*Source records*
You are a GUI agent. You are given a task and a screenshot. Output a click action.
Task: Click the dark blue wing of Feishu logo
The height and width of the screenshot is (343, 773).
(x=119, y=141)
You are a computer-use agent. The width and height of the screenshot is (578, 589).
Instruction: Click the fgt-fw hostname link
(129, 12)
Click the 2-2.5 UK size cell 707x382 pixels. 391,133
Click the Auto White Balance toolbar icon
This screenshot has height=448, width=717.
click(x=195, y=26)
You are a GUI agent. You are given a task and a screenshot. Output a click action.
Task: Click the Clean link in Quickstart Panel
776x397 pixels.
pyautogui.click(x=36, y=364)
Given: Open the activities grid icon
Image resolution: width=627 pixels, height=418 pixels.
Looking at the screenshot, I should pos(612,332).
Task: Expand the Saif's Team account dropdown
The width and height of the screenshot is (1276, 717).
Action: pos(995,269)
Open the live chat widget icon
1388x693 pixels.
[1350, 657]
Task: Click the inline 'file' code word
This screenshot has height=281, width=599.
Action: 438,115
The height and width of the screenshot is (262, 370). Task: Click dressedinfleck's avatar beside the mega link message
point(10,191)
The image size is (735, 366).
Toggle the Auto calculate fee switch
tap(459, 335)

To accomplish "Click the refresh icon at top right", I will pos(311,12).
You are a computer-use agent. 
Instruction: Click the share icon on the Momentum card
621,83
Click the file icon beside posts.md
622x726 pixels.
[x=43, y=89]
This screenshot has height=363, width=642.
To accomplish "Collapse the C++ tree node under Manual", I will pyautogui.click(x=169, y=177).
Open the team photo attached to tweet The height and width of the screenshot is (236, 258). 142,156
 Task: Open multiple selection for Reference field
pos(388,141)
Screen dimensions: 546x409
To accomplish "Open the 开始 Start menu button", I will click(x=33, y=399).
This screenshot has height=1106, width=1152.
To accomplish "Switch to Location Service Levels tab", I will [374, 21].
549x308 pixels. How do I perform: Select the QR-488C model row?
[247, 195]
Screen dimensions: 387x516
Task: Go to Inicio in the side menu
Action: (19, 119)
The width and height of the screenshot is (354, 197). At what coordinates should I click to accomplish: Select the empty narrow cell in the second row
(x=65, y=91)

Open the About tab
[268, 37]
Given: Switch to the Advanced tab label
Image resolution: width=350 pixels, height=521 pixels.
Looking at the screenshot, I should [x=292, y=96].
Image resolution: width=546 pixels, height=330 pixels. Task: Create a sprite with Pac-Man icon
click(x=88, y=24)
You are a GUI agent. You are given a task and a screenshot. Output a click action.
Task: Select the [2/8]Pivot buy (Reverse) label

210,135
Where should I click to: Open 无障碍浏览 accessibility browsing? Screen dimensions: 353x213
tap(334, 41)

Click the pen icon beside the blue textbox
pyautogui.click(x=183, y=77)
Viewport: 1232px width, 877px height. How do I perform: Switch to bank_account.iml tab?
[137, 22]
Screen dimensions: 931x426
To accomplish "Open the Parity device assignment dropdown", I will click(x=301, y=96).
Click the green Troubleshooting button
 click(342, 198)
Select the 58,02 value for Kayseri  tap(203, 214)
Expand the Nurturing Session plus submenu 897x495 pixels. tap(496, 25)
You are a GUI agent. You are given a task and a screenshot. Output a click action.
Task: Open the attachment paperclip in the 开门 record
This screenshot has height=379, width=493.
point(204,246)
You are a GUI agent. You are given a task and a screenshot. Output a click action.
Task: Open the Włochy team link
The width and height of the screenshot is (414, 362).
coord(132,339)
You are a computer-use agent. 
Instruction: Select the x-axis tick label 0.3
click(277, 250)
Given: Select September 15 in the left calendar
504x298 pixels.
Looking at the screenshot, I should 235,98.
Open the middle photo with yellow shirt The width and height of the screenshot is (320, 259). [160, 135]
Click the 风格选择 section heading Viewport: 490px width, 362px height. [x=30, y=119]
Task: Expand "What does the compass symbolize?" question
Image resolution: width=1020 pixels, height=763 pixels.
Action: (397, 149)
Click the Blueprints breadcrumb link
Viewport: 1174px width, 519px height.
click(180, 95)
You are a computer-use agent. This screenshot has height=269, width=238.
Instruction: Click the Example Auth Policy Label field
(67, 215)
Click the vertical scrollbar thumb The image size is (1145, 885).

*Do this*
Please copy every one of the items above, word for word.

*Output below*
You are a GUI agent. You are given a task and a screenshot. Output a click action.
Task: Click the dark blue wing of Feishu logo
The height and width of the screenshot is (343, 773).
(x=119, y=141)
You are a computer-use agent. The width and height of the screenshot is (578, 589).
Instruction: Click the fgt-fw hostname link
(129, 12)
Click the 2-2.5 UK size cell 707x382 pixels. 391,133
Click the Auto White Balance toolbar icon
This screenshot has height=448, width=717.
click(x=195, y=26)
You are a GUI agent. You are given a task and a screenshot. Output a click action.
Task: Click the Clean link in Quickstart Panel
776x397 pixels.
pyautogui.click(x=36, y=364)
Given: Open the activities grid icon
Image resolution: width=627 pixels, height=418 pixels.
Looking at the screenshot, I should pos(612,332).
Task: Expand the Saif's Team account dropdown
The width and height of the screenshot is (1276, 717).
Action: pos(995,269)
Open the live chat widget icon
1388x693 pixels.
[1350, 657]
Task: Click the inline 'file' code word
This screenshot has height=281, width=599.
Action: 438,115
The height and width of the screenshot is (262, 370). Task: Click dressedinfleck's avatar beside the mega link message
point(10,191)
The image size is (735, 366).
Toggle the Auto calculate fee switch
tap(459, 335)

To accomplish "Click the refresh icon at top right", I will pos(311,12).
You are a computer-use agent. 
Instruction: Click the share icon on the Momentum card
621,83
Click the file icon beside posts.md
622x726 pixels.
[x=43, y=89]
This screenshot has height=363, width=642.
To accomplish "Collapse the C++ tree node under Manual", I will pyautogui.click(x=169, y=177).
Open the team photo attached to tweet The height and width of the screenshot is (236, 258). 142,156
 Task: Open multiple selection for Reference field
pos(388,141)
Screen dimensions: 546x409
To accomplish "Open the 开始 Start menu button", I will click(x=33, y=399).
This screenshot has height=1106, width=1152.
To accomplish "Switch to Location Service Levels tab", I will [374, 21].
549x308 pixels. How do I perform: Select the QR-488C model row?
[247, 195]
Screen dimensions: 387x516
Task: Go to Inicio in the side menu
Action: (19, 119)
The width and height of the screenshot is (354, 197). At what coordinates should I click to accomplish: Select the empty narrow cell in the second row
(x=65, y=91)

Open the About tab
[268, 37]
Given: Switch to the Advanced tab label
Image resolution: width=350 pixels, height=521 pixels.
Looking at the screenshot, I should [x=292, y=96].
Image resolution: width=546 pixels, height=330 pixels. Task: Create a sprite with Pac-Man icon
click(x=88, y=24)
You are a GUI agent. You are given a task and a screenshot. Output a click action.
Task: Select the [2/8]Pivot buy (Reverse) label

210,135
Where should I click to: Open 无障碍浏览 accessibility browsing? Screen dimensions: 353x213
tap(334, 41)

Click the pen icon beside the blue textbox
pyautogui.click(x=183, y=77)
Viewport: 1232px width, 877px height. How do I perform: Switch to bank_account.iml tab?
[137, 22]
Screen dimensions: 931x426
To accomplish "Open the Parity device assignment dropdown", I will click(x=301, y=96).
Click the green Troubleshooting button
 click(342, 198)
Select the 58,02 value for Kayseri  tap(203, 214)
Expand the Nurturing Session plus submenu 897x495 pixels. tap(496, 25)
You are a GUI agent. You are given a task and a screenshot. Output a click action.
Task: Open the attachment paperclip in the 开门 record
This screenshot has height=379, width=493.
point(204,246)
You are a GUI agent. You are given a task and a screenshot. Output a click action.
Task: Open the Włochy team link
The width and height of the screenshot is (414, 362).
coord(132,339)
You are a computer-use agent. 
Instruction: Select the x-axis tick label 0.3
click(277, 250)
Given: Select September 15 in the left calendar
504x298 pixels.
Looking at the screenshot, I should 235,98.
Open the middle photo with yellow shirt The width and height of the screenshot is (320, 259). [160, 135]
Click the 风格选择 section heading Viewport: 490px width, 362px height. [x=30, y=119]
Task: Expand "What does the compass symbolize?" question
Image resolution: width=1020 pixels, height=763 pixels.
Action: (397, 149)
Click the Blueprints breadcrumb link
Viewport: 1174px width, 519px height.
click(180, 95)
You are a computer-use agent. This screenshot has height=269, width=238.
Instruction: Click the Example Auth Policy Label field
(67, 215)
Click the vertical scrollbar thumb The image size is (1145, 885).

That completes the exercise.